Open problems in polyhedral combinatorics
Gil Kalai lists five open questions about polyhedra. Two of them are ones I've worked on in a paper with Kuperberg and Ziegler:
How big can the numbers of \( k \)-faces be in a polytope with n vertices and \( n \) facets? Gil asks the question for four-dimensional polytopes (where the issue is whether the numbers of edges and ridges can be larger than the numbers of vertices and facets by more than a constant factor) but the same question can be asked in any higher dimension. A simple construction forms polytopes with \( \Omega(n^{\lceil (d-1)/3 \rceil}) \) intermediate-dimension faces and it's reasonable to hope that's the right answer. My paper with Kuperberg and Ziegler showed that there are cell complexes that look like 4-polytopes combinatorially and topologically but where the number of edges and vertices is large, but it's not obvious whether these complexes can be realized as polytopes.

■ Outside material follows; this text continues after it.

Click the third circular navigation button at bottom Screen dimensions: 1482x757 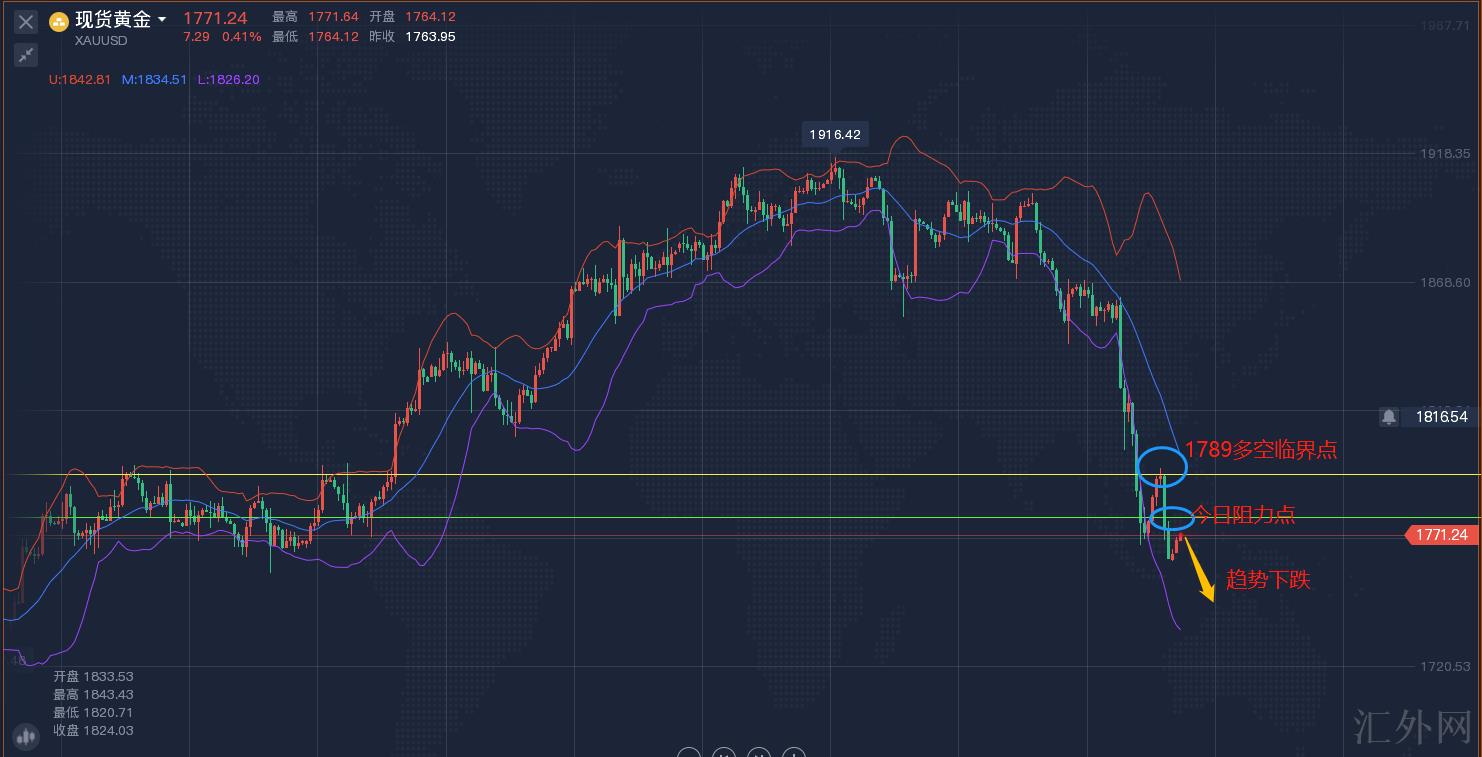pos(758,753)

Are there polytopes that look simplicial in their low-dimensional faces and simple in their high dimensional faces? That is, all 2-faces should be triangles, all 3-faces tetrahedra, ..., and the same for the dual polytope. In the same paper, we showed that there are infinitely many 2-simple 2-simplicial 4-polytopes. Gil is asking for 5-simple 5-simplicial 10-polytopes.
Another of his questions, the one about whether centrally symmetric polytopes always have \( 3^d \) or more faces, came up earlier in the comment threads of this post by Terry Tao.